Most voices of moderation and reason either get cannibalized by their own party in primary contests or sniped away by the opposing party. Has there been another point in modern history where there has been such a solid line of separation between America’s major political parties? How else do we describe such a hateful atmosphere where emotionally populist voters punish moderation and compromise while rewarding and celebrating performative partisan entrenchment?
Worse, both parties have adopted coercive visions that would use the federal government to impose their worldview upon the nation. Whatever comes out of this year’s election, there will be no victory for “live and let live” limited government or a moderate approach to navigating the significant differences in opinion and proposed policy held by a dramatically diverse populace.
A Serious Catalyst
There is little doubt to those honestly evaluating the current president that he has been a major catalyst for the degradation of our republic’s standing, the segmenting of America’s population into angry camps, and the growing sense of pessimism and nihilism in how Americans view their government. To honest observers, there are few merits on the president’s record alone for electing him to a second term, and scantly more for supporting any politician that has enabled him.
Unfortunately, neither Donald Trump nor his enablers exist in a vacuum, and it would be a consequential violation of prudence to ignore the realities of our political moment.
There Are No Adults in the Room
As I have written before, the Democrats have been the worst possible opposition to the rise of Trumpism. Not only have they continually refused to recognize their own part in building a federal government unmoored from founding principles and in feeding the flames that allowed Trumpism to rise, but they have so perfectly played the heel in President Trump’s political kayfabe that they are perhaps his most valuable asset in shoring up the support of the average Republican voter.
Trump never had a pivot, and neither will the Democrats. If given a historic mandate with the full rein of the federal government, we can easily assume they will continue to act as they have. And, judging by the chameleon-like campaigns of both Biden and Harris, the White House will simply become a rubber stamp for a progressive Congressional agenda.
The Republican Party’s sins under Trump, and even before Trump, are varied and many. There is going to have to be a lot of changes before Americans should ever trust them with unified government again. But the present state of the GOP doesn’t make the Democrats the adults in the room nor does it mean their control of the federal government would constitute a return to normal.

━━━━━━━━

» **Set of tasks**:
1/ In the political commentary, what three things does it say the current president has been a major catalyst for? List all of them.
2/ Answer these questions using the political commentary:
(a) What two things happen to most voices of moderation and reason?
(b) Which party does the author call the worst possible opposition to the rise of Trumpism?
(c) What does the author expect the White House to become under the Democrats?
The entries that come next have no connection to the political commentary.

(Entries for locating words and elements)
━━━━━━━━

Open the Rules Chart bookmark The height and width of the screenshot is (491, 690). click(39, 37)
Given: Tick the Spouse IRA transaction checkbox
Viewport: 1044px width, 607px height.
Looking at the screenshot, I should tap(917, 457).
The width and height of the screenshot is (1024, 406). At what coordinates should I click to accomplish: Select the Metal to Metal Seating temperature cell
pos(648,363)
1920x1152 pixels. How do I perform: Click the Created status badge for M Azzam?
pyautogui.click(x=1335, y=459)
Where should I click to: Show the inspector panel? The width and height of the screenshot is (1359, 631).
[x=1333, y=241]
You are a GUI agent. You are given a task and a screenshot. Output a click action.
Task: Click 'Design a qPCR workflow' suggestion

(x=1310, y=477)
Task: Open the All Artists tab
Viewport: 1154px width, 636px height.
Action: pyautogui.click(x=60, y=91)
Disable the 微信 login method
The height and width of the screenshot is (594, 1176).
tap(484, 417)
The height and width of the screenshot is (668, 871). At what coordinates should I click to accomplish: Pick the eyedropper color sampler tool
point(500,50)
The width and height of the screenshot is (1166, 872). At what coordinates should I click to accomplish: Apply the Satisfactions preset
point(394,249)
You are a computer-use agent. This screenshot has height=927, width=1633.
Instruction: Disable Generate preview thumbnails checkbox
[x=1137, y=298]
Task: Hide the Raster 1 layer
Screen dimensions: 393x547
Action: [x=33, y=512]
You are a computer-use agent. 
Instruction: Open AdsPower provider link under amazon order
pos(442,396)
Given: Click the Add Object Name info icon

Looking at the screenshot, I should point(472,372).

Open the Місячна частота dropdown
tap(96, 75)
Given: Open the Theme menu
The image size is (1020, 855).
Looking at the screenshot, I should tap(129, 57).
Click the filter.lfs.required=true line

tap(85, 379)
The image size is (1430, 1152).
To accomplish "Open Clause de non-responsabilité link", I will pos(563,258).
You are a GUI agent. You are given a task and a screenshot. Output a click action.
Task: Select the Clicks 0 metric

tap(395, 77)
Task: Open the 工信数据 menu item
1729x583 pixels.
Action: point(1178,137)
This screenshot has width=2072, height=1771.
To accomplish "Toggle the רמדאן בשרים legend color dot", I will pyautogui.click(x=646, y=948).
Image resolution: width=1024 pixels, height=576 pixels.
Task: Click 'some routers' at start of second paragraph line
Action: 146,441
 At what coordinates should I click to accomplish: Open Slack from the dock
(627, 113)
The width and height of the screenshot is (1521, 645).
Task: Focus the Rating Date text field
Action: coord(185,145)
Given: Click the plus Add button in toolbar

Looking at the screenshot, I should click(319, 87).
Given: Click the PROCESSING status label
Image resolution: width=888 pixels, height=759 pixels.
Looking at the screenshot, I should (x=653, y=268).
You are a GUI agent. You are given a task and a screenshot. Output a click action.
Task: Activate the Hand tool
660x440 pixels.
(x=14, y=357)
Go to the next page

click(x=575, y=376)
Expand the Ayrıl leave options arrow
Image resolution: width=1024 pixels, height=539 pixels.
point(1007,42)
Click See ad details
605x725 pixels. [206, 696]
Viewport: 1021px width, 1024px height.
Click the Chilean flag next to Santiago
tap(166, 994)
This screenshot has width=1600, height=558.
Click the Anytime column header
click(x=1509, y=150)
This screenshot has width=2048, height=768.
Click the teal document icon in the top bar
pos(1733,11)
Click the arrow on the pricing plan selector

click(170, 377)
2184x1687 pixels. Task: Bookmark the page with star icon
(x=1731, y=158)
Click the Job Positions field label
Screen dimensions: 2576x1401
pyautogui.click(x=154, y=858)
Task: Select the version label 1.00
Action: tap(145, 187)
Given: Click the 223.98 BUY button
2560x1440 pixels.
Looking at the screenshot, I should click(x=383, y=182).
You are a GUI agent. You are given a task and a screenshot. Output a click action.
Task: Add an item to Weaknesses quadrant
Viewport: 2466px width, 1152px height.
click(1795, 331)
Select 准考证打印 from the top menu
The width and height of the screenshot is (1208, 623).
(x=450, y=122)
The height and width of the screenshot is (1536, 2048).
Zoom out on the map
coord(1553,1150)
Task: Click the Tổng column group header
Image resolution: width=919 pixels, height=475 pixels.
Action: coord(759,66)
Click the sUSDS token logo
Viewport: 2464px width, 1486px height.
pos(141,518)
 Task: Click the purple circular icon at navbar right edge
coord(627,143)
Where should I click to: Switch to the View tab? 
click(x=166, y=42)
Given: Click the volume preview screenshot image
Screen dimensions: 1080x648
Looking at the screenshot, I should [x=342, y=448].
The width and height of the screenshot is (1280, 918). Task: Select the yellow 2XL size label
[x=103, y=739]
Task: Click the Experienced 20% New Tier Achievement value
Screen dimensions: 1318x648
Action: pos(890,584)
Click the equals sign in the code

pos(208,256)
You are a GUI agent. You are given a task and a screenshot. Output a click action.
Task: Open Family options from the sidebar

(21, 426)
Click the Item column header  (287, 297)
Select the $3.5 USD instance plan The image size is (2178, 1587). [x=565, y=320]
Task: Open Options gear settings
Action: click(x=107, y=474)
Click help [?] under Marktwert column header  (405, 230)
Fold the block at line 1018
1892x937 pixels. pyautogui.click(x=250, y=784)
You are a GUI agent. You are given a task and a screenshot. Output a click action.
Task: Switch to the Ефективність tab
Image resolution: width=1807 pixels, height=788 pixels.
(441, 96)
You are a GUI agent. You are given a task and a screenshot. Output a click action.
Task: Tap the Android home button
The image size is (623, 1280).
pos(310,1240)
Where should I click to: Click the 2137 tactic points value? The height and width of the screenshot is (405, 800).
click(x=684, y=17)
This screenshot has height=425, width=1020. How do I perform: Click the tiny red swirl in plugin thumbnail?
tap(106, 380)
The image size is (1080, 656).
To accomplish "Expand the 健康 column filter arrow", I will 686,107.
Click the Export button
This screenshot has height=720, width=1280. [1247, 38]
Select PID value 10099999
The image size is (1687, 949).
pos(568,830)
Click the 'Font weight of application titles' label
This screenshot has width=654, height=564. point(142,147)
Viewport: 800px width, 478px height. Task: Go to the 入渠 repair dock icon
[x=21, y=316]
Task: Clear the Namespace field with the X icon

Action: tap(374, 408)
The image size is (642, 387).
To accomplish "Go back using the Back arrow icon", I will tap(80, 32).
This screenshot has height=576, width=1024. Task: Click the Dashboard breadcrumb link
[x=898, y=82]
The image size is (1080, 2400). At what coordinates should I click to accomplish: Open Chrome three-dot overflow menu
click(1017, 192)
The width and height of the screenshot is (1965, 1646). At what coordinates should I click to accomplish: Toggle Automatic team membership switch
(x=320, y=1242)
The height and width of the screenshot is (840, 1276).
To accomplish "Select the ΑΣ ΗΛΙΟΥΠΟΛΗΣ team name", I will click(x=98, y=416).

━━━━━━━━

» **Results by task**:
1/
- The degradation of the republic's standing
- The segmenting of America's population into angry camps
- The growing sense of pessimism and nihilism in how Americans view their government

2/
(a) They either get cannibalized by their own party in primary contests or get sniped away by the opposing party.
(b) The Democrats.
(c) A rubber stamp for a progressive Congressional agenda.